The march Sunday night, organized by local authorities and the Limmud FSU Jewish learning group and co-sponsored by the Claims Conference, began at the home where Wiesel, arguably the world’s most famous Holocaust survivor and a Nobel prize laureate who passed away last year at the age of 87, was born and ended where in 1944 he boarded with his family a train to the Auschwitz death camp.
The march drew participants, Jews and otherwise, from far and wide. Dozens of them wore traditional clothing in a bid to emphasize that Wiesel is no less a part of the local heritage than its other elements, Sighet Mayor Horia Vasile Scubli said. At the end of the march, the local train station was renamed after Wiesel, a journalist and author whose company and advice was sought by world-renowned philosophers and statesmen alike, including several US presidents.
Occurring amid a rise in anti-Semitic hate crimes in Western Europe, the event in Sighet was a “powerful reminder that we are not alone as we used to be,” said Chaim Chesler, founder of Limmud FSU. “When fascists marched Elie Wiesel and his family with the knowledge of the local population, they were isolated, branded and silenced. Now we walk united, loud and hand in hand.”
This message resonated with many non-Jews as well.
Mario Golen, a Romanian homosexual man in his 30s, drove for an hour to Sighet the attend the march with his life partner of three years, John. “I’m not Jewish but I could have been on those trains as well, or worse, if I were born when Elie Wiesel was born,” he said, referencing the Nazi murder and persecution of homosexuals. “So the least I can do is come to see where Elie was born and walk a mile in his memory.”

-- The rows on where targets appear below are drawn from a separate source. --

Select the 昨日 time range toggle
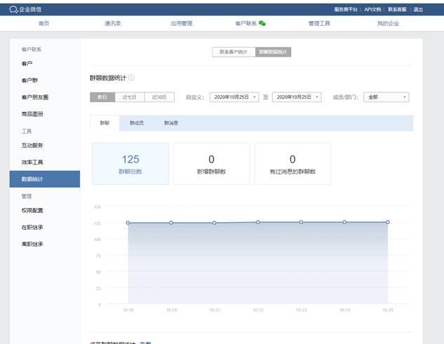The width and height of the screenshot is (444, 344). pos(102,97)
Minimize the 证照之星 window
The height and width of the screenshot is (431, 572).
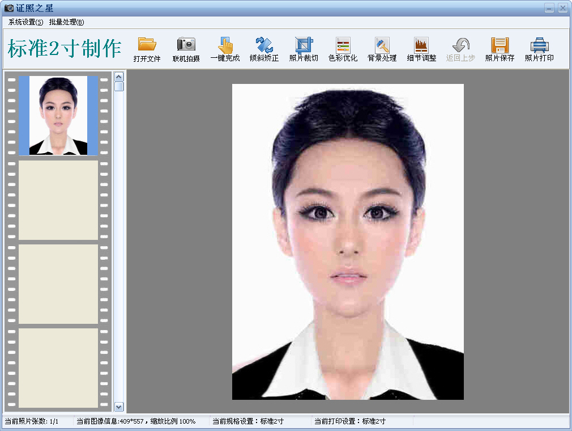[x=549, y=8]
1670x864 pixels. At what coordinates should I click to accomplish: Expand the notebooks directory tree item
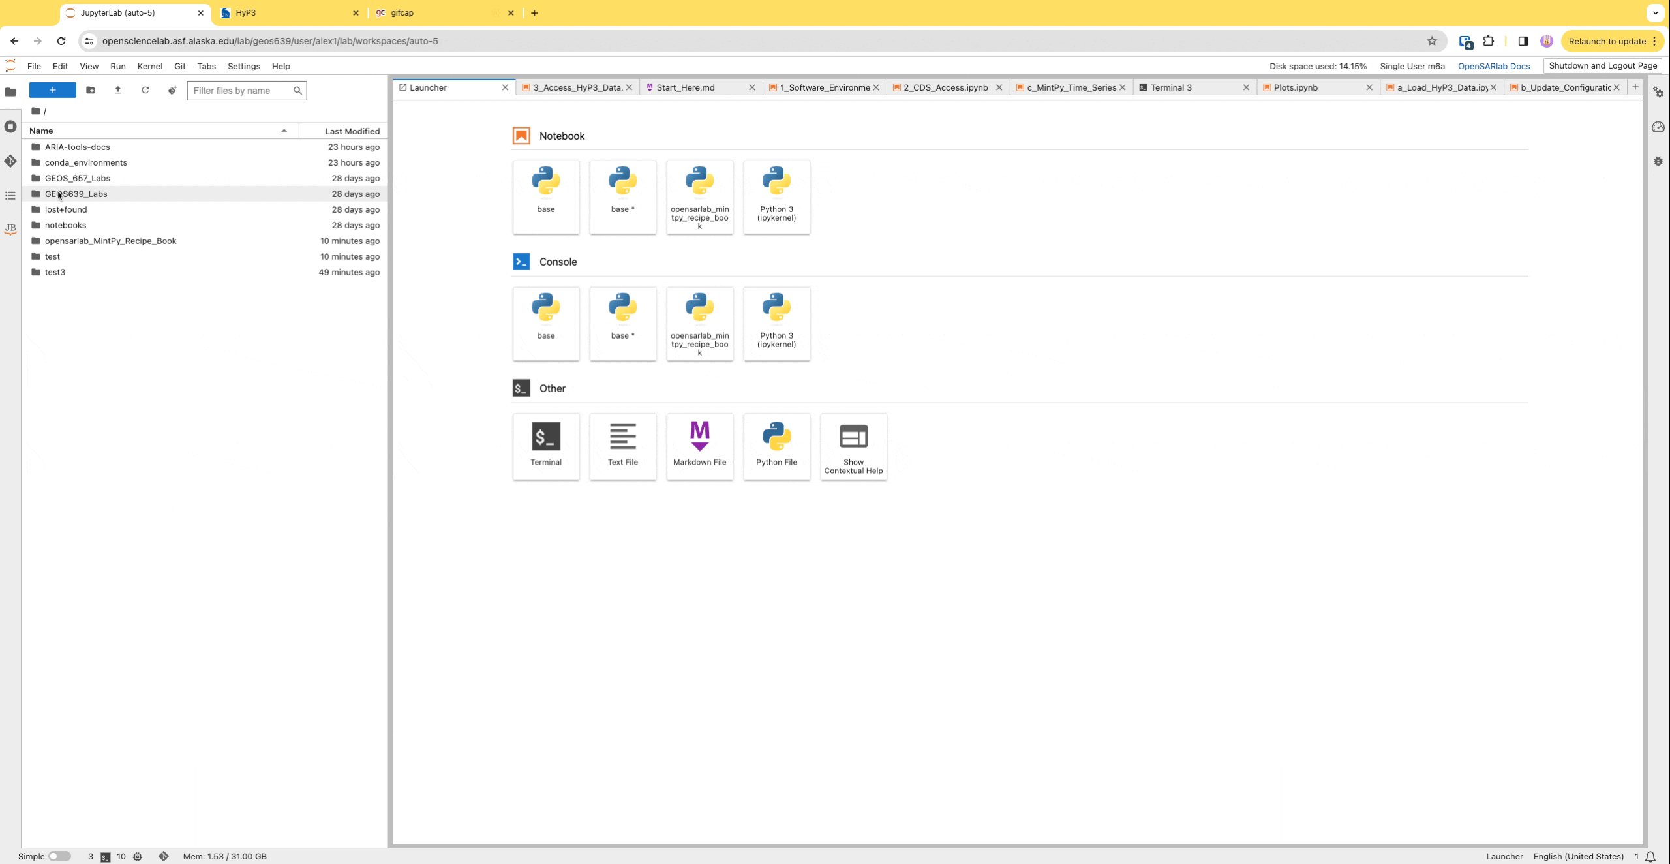65,224
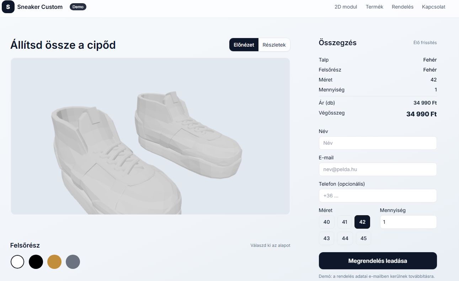459x281 pixels.
Task: Pick shoe size 43
Action: tap(326, 238)
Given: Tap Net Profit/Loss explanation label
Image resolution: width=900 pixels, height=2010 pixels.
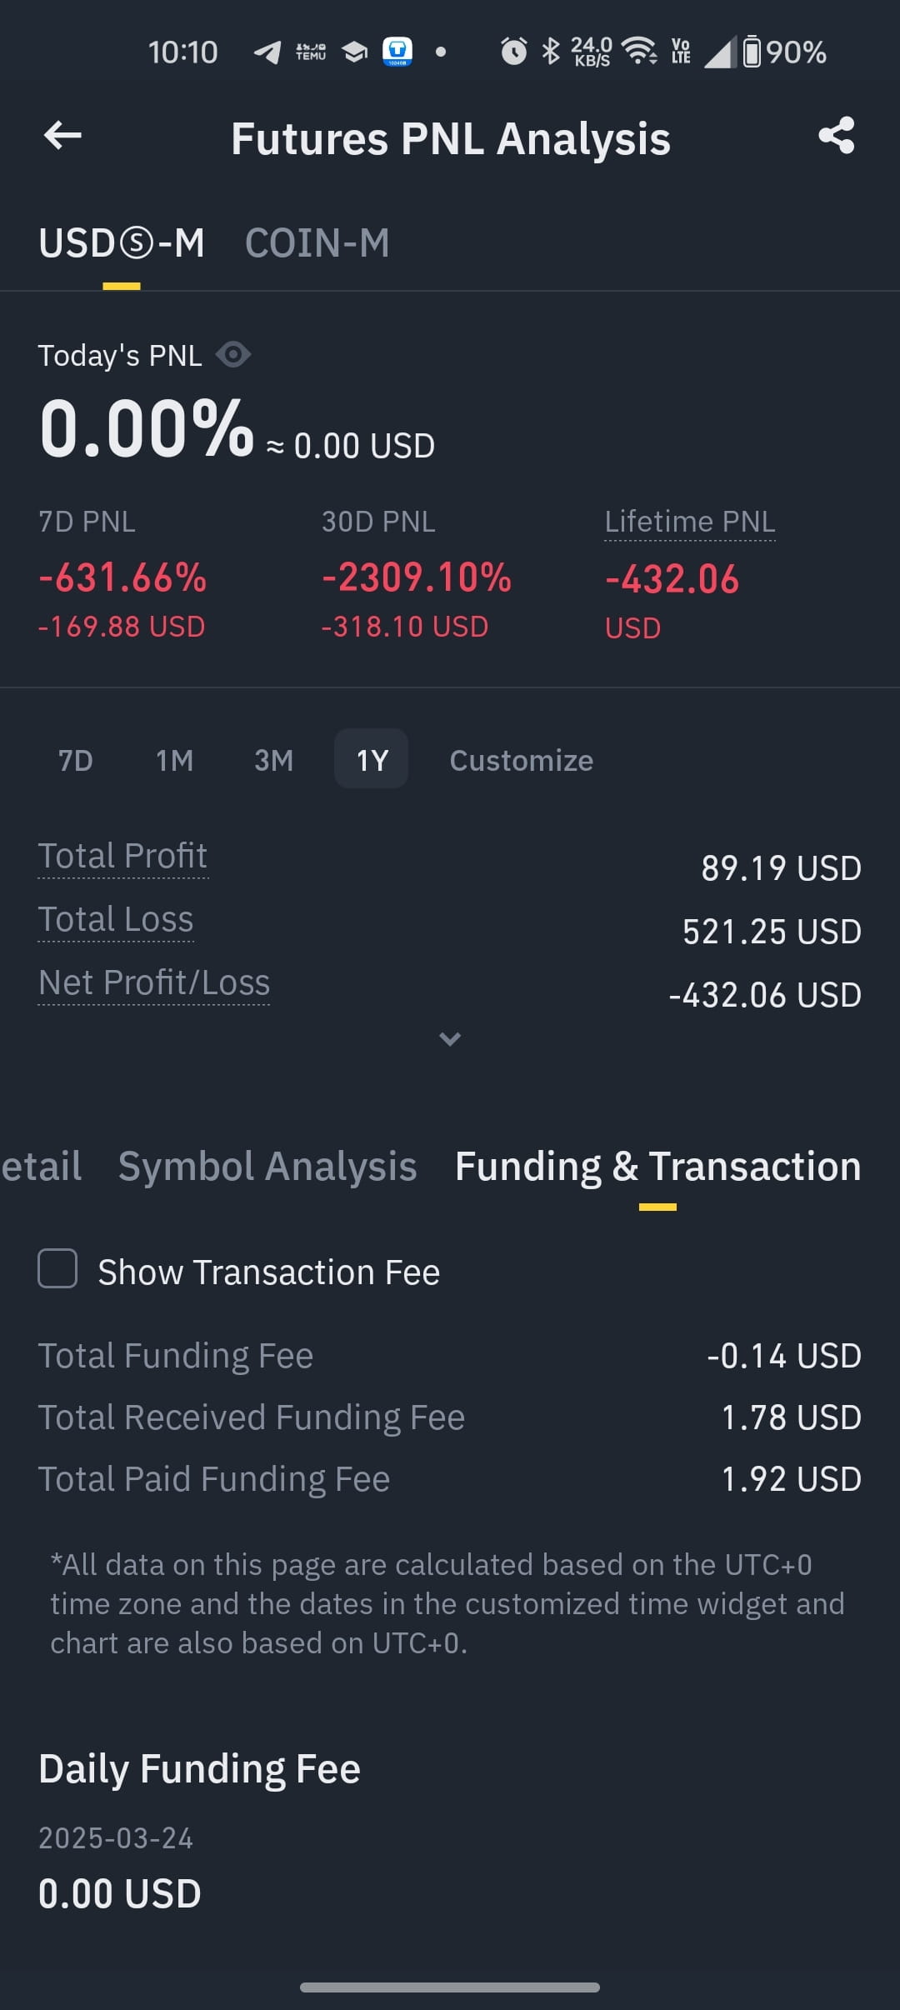Looking at the screenshot, I should tap(154, 983).
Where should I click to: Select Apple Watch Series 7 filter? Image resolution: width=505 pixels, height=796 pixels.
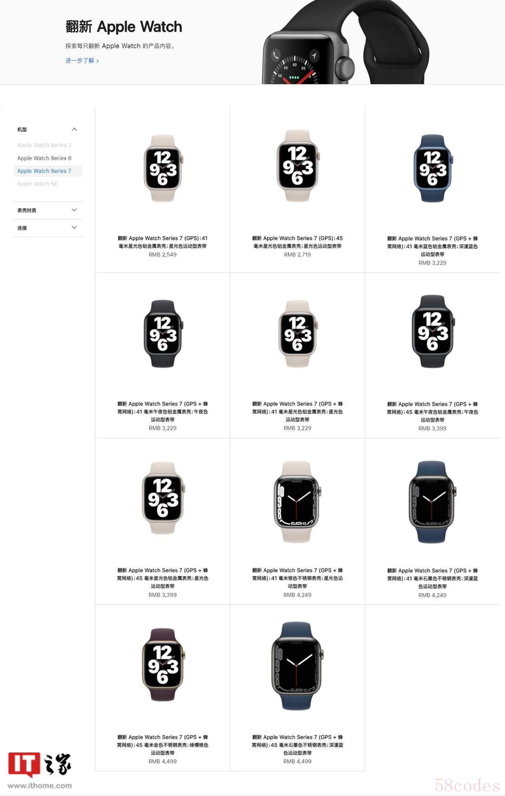tap(44, 171)
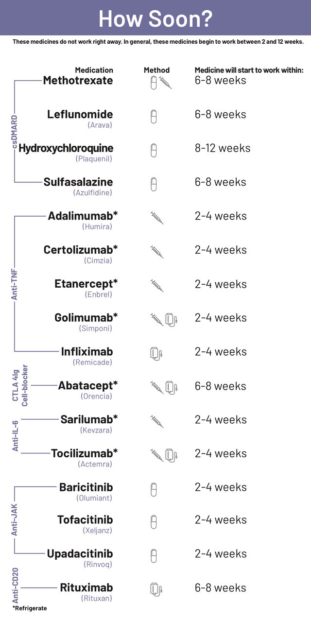Select the Infliximab IV infusion icon
311x622 pixels.
156,354
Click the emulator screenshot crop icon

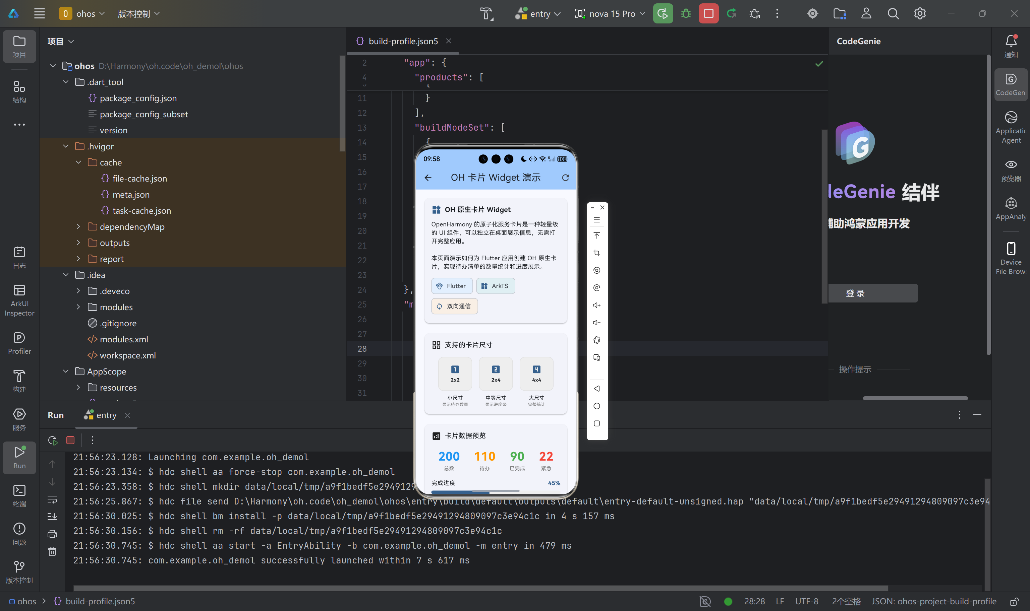click(x=597, y=253)
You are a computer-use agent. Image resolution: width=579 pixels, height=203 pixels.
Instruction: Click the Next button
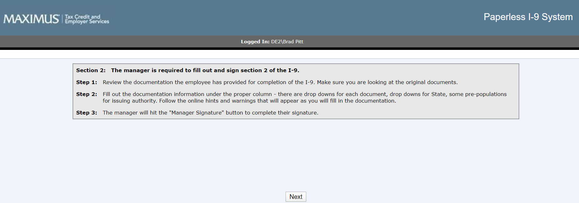[x=296, y=197]
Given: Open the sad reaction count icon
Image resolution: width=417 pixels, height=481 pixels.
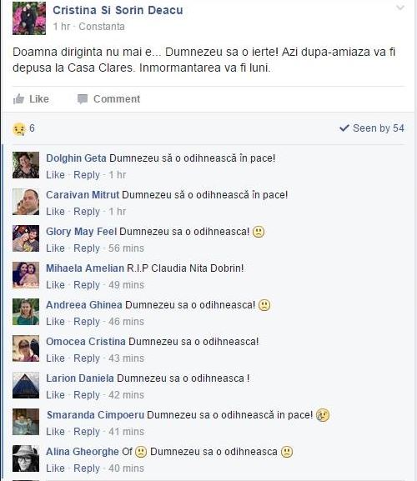Looking at the screenshot, I should [x=19, y=128].
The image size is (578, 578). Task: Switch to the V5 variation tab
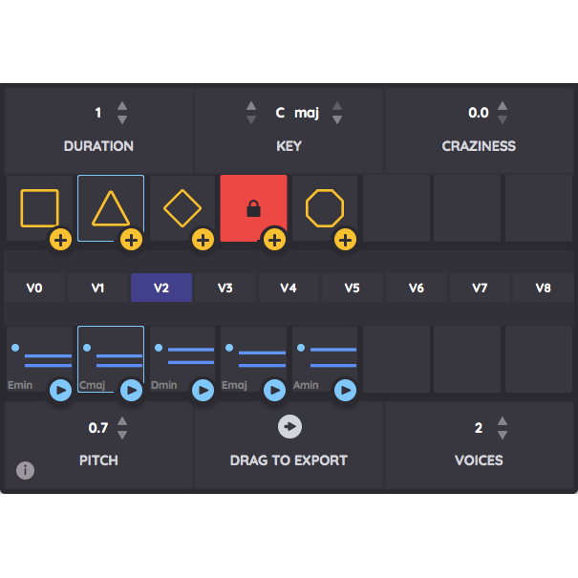click(x=353, y=288)
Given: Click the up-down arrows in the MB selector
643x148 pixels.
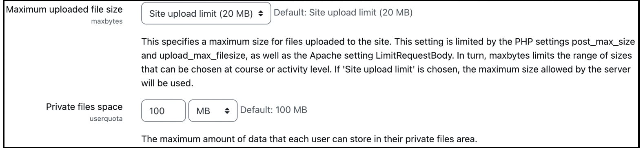Looking at the screenshot, I should click(x=227, y=111).
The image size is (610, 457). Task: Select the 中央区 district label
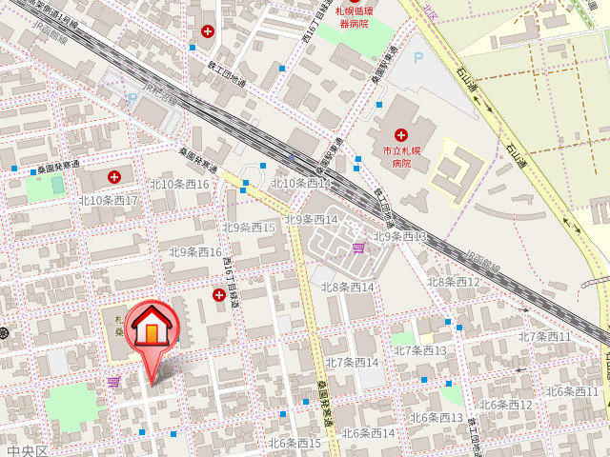27,450
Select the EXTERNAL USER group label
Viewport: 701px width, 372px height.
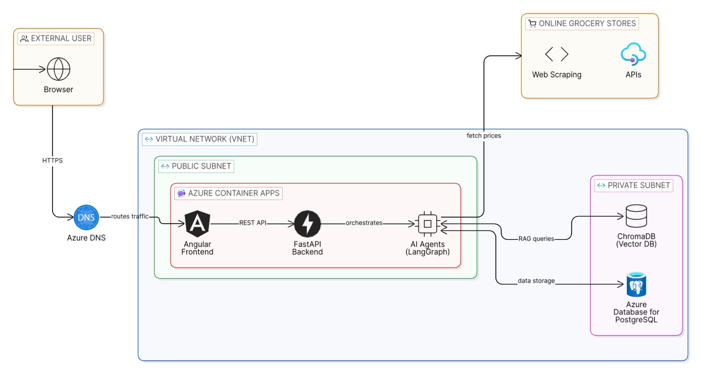point(56,38)
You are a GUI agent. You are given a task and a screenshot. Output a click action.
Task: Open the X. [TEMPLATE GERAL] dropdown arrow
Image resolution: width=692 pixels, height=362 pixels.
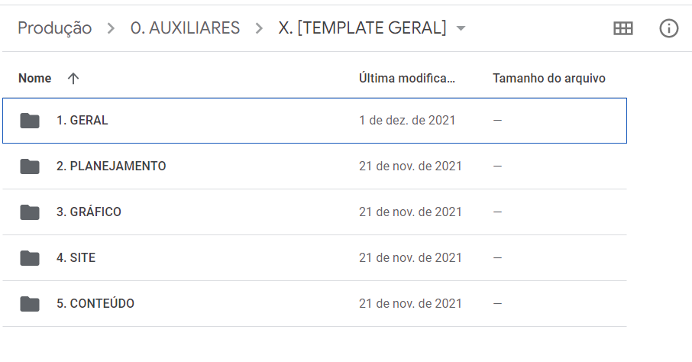click(x=461, y=28)
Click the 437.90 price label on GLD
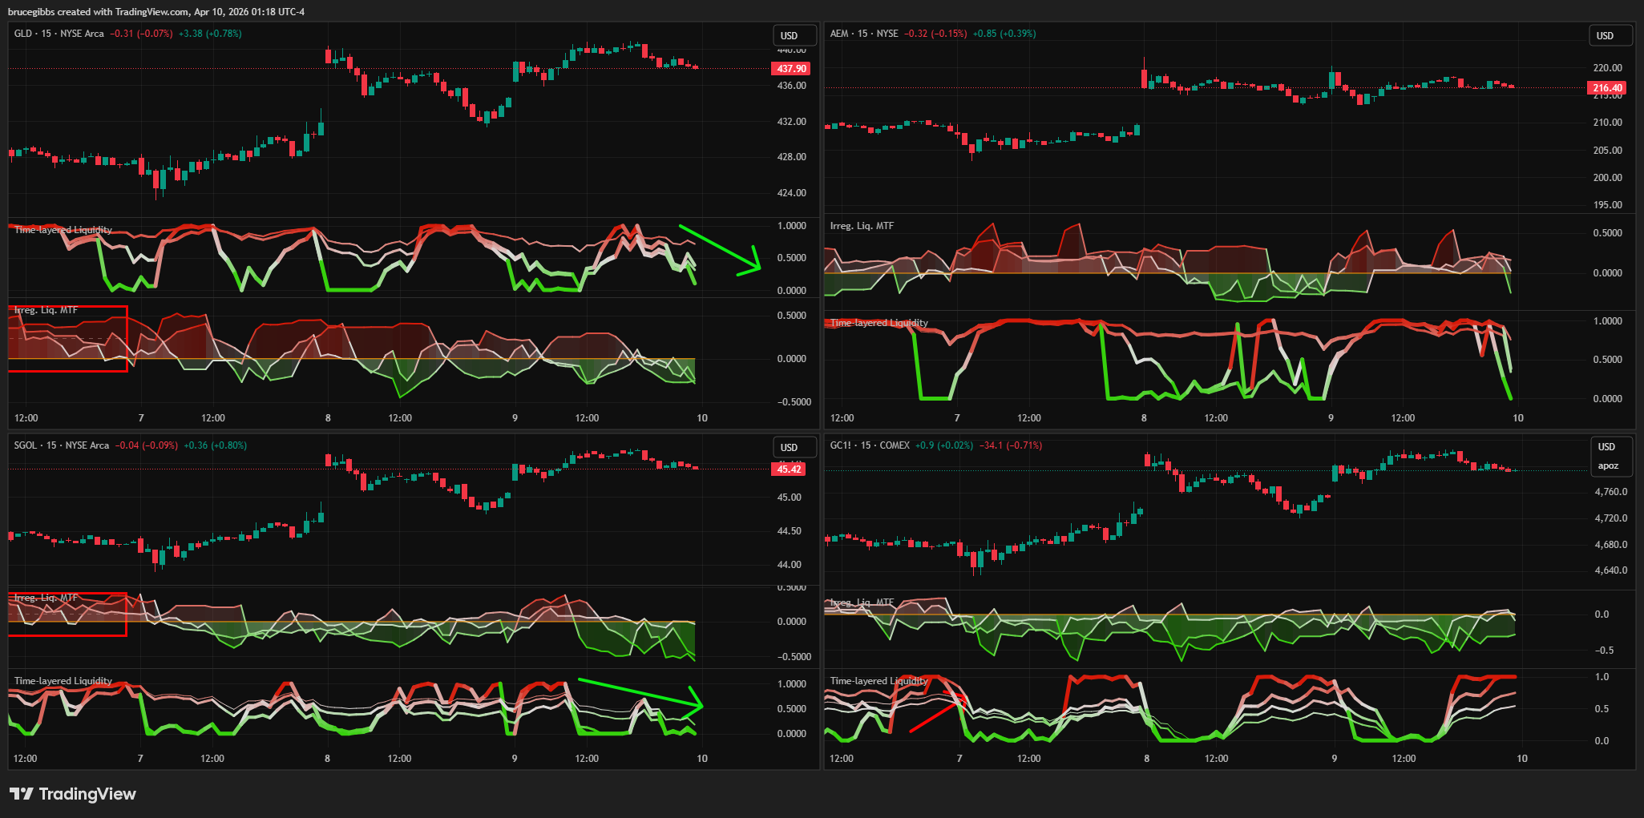Screen dimensions: 1644x818 [x=791, y=69]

But for many of the Jewish participants of the march through the unlit streets of Sighet, a city of 37,000 that used to be part of Hungary during the Holocaust, the event was also a stark reminder of the scope of devastation of Hungarian and Romanian Jewry during the Holocaust, when the Nazis and their collaborators killed a million Jews from those countries alone.
Romania, once home to 800,000 Jews, now has about 7,000 of them, including a few dozen Jews living in Sighet. In Hungary, which also used to have a close to one million Jews, now live only 100,000. “Nobody speaks of the mass theft, conducted on a state level, by private people, in Hungary today,” said Robert Frolich, the chief rabbi of Hungary for the Federation of Jewish Communities of that country. Although Hungary has been more forthcoming than Romania in offering restitution for Jewish-owned property, there too “the issue is taboo,” Frolich said.
Despite the existence of many events in those countries emphasizing the need to fight anti-Semitism – the march in Sighet was held under a banner reading: “Anti-Semitism led to Auschwitz” – Holocaust denial and revisionism remains a problem in both.
In Hungary, the mainstreaming of anti-Semitic rhetoric appears to be a fait accompli amid a fight for nationalist votes between the ruling Fidesz party and the far-right Jobbik party. And Romania, which has so far resisted offering restitution for countless assets stolen from Jews during and after the Holocaust, the denial of the Holocaust persists even among some politicians and scholars, despite the fact that it is illegal.
It was point addressed by Yair Lapid, a prominent opposition lawmaker from Israel with Hungarian roots who attended the march (Gila Gamliel, Israel’s minister for social equality, was also present at the event.) Mindful of how hatred of Jews has survived and evolved even in places where few people have seen a Jew in real life, Lapid said: “Now as in the 1940s, anti-Semites only understand force. And this event, it advertises our strength – the Jews and non-Jews who oppose it.”